In this study, the researchers used functional in vitro assays and compared the gene expression profiles of cHL with diffuse large B cell lymphoma and mediastinal large B cell lymphoma cell lines. They found that Gal-1 expression was 4 to 29 times more abundant in cHL cells than it was in the other 2 types of lymphoma.
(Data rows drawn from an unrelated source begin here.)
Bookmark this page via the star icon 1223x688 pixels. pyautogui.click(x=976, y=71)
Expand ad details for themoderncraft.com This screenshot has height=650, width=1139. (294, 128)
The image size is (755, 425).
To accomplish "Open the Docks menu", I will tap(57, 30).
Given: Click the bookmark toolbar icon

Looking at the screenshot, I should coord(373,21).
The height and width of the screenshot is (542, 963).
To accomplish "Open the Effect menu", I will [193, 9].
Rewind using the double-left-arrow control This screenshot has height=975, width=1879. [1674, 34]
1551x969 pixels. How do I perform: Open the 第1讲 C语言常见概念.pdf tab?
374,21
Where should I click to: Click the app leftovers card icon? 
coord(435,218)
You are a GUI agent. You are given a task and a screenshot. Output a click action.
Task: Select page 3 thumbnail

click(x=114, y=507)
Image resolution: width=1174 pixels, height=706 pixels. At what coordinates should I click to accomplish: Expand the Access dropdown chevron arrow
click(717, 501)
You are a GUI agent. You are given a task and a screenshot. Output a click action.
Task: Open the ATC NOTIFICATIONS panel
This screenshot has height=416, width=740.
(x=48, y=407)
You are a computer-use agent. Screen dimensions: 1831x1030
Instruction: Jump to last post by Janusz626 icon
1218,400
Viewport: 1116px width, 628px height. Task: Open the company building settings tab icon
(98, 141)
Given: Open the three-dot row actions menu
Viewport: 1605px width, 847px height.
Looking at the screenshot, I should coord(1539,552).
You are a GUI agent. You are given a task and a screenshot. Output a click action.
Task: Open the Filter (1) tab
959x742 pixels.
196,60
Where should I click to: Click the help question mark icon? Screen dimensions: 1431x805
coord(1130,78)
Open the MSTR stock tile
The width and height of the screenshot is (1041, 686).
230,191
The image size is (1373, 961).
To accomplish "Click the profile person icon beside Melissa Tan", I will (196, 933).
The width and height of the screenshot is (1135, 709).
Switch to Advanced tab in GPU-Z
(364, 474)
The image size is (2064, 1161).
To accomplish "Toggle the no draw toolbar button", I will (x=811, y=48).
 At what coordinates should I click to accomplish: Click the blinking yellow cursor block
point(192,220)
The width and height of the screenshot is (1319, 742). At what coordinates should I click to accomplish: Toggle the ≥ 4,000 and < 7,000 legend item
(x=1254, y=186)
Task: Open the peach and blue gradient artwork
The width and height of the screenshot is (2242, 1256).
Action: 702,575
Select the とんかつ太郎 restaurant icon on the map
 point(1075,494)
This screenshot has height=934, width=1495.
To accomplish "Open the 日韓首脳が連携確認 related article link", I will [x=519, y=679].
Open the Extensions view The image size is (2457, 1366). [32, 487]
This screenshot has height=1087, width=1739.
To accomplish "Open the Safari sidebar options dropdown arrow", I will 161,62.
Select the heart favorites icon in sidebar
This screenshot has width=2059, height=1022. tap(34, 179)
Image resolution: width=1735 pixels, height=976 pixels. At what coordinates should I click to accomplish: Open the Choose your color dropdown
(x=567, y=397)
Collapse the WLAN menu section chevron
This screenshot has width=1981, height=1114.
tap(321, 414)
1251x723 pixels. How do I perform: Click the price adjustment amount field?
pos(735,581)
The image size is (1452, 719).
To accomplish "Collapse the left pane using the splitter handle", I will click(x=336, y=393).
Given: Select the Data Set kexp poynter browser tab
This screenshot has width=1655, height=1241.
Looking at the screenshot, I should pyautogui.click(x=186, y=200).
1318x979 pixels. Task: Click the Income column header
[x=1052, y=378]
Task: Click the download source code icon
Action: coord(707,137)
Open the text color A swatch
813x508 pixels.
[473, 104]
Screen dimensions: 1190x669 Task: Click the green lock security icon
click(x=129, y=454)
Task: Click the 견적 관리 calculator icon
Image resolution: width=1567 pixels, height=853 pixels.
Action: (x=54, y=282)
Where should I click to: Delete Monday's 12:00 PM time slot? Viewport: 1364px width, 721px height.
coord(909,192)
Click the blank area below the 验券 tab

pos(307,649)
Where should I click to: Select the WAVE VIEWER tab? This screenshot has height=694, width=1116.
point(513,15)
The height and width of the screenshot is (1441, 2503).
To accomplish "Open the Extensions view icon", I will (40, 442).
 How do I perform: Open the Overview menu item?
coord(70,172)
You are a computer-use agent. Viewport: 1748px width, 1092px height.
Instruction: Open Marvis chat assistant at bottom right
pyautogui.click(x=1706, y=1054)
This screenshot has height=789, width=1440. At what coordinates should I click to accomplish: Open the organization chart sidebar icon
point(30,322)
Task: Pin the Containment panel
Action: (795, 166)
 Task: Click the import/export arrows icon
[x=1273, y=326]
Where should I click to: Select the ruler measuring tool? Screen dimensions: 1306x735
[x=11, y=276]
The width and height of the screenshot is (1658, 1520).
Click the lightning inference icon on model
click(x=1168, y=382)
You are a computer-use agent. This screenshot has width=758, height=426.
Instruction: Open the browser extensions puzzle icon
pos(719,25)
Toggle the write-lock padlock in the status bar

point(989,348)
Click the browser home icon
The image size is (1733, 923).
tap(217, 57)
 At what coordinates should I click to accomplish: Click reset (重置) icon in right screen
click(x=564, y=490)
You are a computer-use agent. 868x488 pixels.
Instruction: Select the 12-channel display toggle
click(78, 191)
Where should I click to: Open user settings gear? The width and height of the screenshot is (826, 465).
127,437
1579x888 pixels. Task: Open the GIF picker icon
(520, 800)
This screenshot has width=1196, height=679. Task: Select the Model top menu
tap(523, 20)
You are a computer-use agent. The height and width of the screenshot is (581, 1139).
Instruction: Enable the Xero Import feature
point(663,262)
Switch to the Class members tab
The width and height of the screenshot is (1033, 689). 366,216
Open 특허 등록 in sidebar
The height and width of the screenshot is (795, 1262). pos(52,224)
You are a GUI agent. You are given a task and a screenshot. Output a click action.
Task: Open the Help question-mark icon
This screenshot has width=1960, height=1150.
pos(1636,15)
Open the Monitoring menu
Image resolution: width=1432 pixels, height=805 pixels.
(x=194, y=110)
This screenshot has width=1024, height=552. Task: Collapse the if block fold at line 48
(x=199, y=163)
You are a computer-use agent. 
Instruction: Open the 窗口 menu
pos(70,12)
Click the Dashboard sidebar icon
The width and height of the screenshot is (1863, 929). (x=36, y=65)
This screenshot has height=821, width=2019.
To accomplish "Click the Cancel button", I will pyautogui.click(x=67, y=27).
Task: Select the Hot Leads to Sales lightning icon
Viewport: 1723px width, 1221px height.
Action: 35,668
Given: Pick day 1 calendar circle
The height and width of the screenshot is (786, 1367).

They also found that Gal-1 in Reed-Sternberg cells reduced activated T cell viability and altered the balance toward a Th2 immune response. Gal-1 also greatly increased the secretion of Th2 cytokines, including interleukin (IL)-4, IL-5, IL-10, and IL-13. Combined together, these 2 observations strongly implicate the role that the Gal-1 in Reed-Sternberg cells plays in the development and maintenance of the unique Th2/Treg-skewed immunosuppressive microenvironment seen in primary cHL.
Most treatments are specifically designed to kill the tumor cells, Dr. Shipp pointed out, and there hasn't been that much investigation into attempting to better understand the interaction between the tumor and the surrounding immune cells.
"Basically, Gal-1 is functioning as a bodyguard; it makes the tumor cells resistant to the body's immune system by disabling the immune cells," she said. "This may be an example of a possible lead, where manipulating the immune response to the tumor might be a novel and potentially synergistic way of treating the tumor."
Dr. Shipp and her team are continuing on with this research and thinking ahead to possible clinical trials. "We are already making antibodies in an attempt to inhibit the protein, with the idea of being able to develop a product that can be used in clinical trials," she said. "We think that it is promising enough and there is sufficient evidence from the biology point of view to indicate that inhibiting GA-1 might be very useful in terms of a treatment."
The research was funded by the Miller Family Research Foundation.
Proc Natl Acad Sci U S A. Published online July 30, 2007.